L’homme est rond, souriant, affable et, avec sa barbe bien taillée et son chapeau citoyen, il est difficile de savoir qu’il descend tout juste de l’avion pour une première visite à La Réunion. Sur Julian Assange, Viktor Dedaj est absolument intarissable, indigné qu’il est du sort réservé au journaliste australien fondateur de Wikileaks. « Je suis moi-même australien », dit-il. « Et quand un Australien n’est ni chasseur de crocodiles ni rugbyman, ça m’intéresse. »
Rédemption
D’autant que le modèle créé par Julian Assange le passionne au plus haut point. « Je le suis au jour le jour sur son compte Twitter. C’est une histoire passionnante, et Wikileaks une invention révolutionnaire qui est née du constat que les guerres sont déclenchées grâce à des mensonges (Ndlr: au moment de la première guerre d’Irak), qu’elles sont donc évitables en révélant la vérité », poursuit-il. Simple. Basique. Quand la mère de Julian Assange a lancé un appel, Viktor Dedaj a anticipé sa retraite et, depuis, consacre toute sa vie « à ce qu’il ne termine pas dans l’oubli » dans un combat quasi christique. Une sorte de quête de rédemption.

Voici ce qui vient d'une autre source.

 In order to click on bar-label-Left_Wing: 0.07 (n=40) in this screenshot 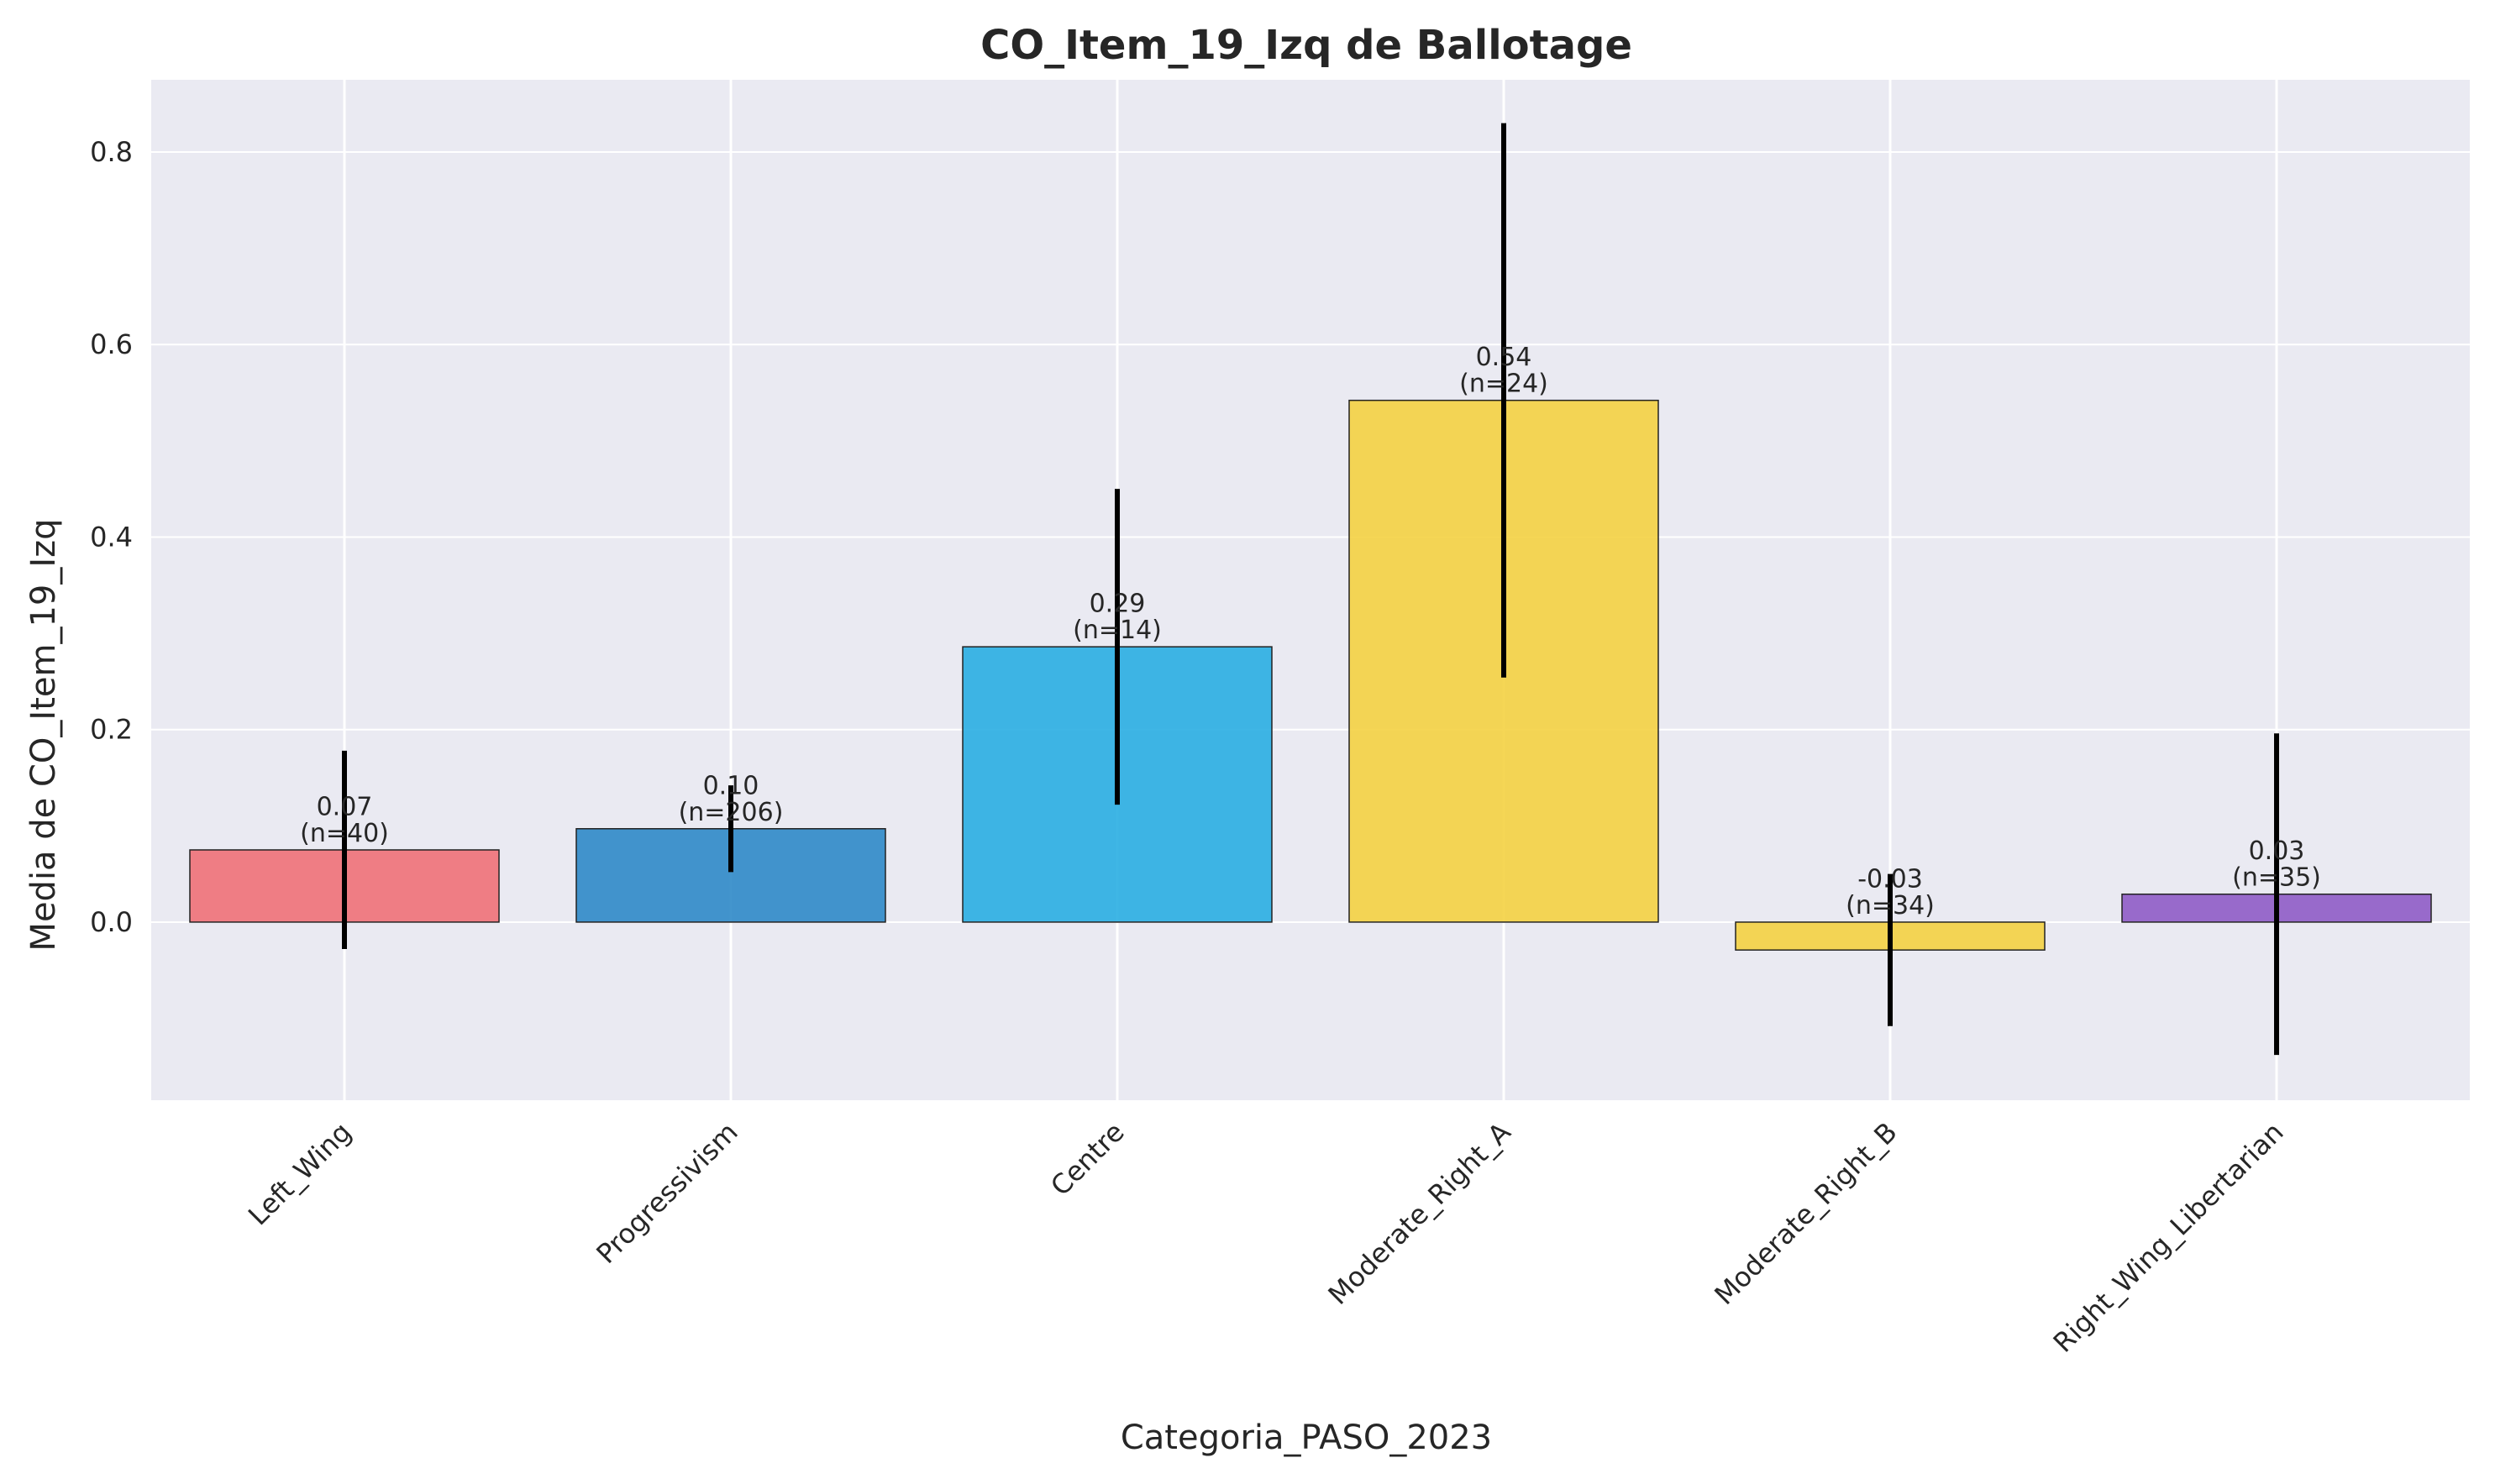, I will do `click(345, 820)`.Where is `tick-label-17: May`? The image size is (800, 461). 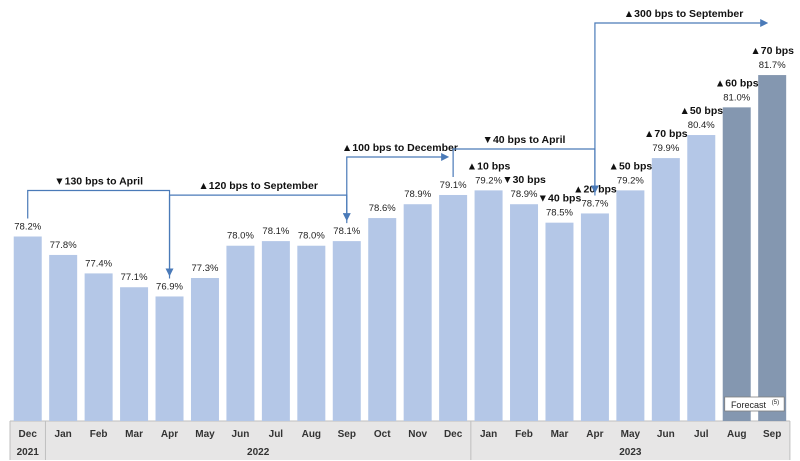 tick-label-17: May is located at coordinates (631, 434).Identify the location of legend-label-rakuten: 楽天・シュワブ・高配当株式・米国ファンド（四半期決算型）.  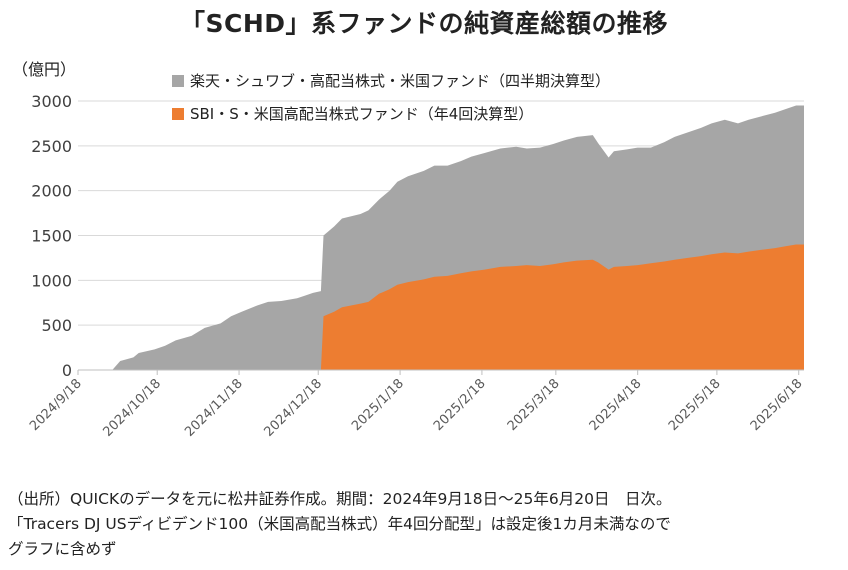
(400, 81).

Avant ça, Viktor Dedaj était informaticien et consultant en gestion financière pour des sociétés multinationales. « Même si très à gauche, en bon pédagogue, on venait me chercher », sourit-il. Il a aidé Union Carbide au moment de la catastrophe de Bophal, en Inde, « chargé des manoeuvres dilatoires face à la justice indienne ». Il avoue aujourd’hui qu’il aurait pu être lanceur d’alerte à ce moment là. Ce qu’il réalise quand un journaliste du journal belge Le Soir le contacte et lui explique qu’il pourrait changer la vie de 150 000 personnes. « J’en fais encore des cauchemars », remarque le conférencier. « Je me considérais comme un observateur, j’ai vu le capitalisme dans le blanc des yeux. »
Il se passionne ensuite pour la révolution sandiniste au Nicaragua. Et réalise sur place la manipulation médiatique, la différence entre ce que raconte la presse et ce qu’il voit sur le terrain. Il collabore puis prend la direction du média Le Grand Soir, publie des livres, notamment sur l’embargo cubain, puis se passionne pour Assange.
« Le journaliste le plus primé, quarante ou cinquante prix, neuf chefs d’Etat le soutiennent, il a même été nommé diplomate », énumère Viktor Dedaj. Parce que la force de Wikileaks, ça a été, grâce au génie informatique qu’est Julian Assange, de garantir l’anonymat aux lanceurs d’alerte, un outil pour assurer leur sécurité. Résultat, « au delà de ses espérances », dix millions de documents publiés, la guerre en Irak arrêtée, la dénonciation des manoeuvres de Hilary Clinton pour écarter Bernie Sanders – « qui aurait gagné la présidence américaine en 2016 » – et faire monter Trump contre qui elle pensait gagner. « Assange est en prison alors qu’il n’a jamais rien fait d’illégal. Mais les Etats Unis continuent de mettre tout en oeuvre pour le démolir. » « Le travail de Julian Assange constitue une menace existentielle pour tous les pouvoirs corrompus », estime Viktor Dedaj.
Pour autant, après six années à prêcher la bonne parole, l’Australien a décidé de jeter l’éponge. « Après ce festival, j’ai encore une conférence en France et puis j’arrête », nous a-t-il confié. Pourra t-il ? Pas sûr : dès le lendemain, une annonce sur un réseau social proposait une conférence sur Julian Assange à qui pourrait mettre une salle à sa disposition.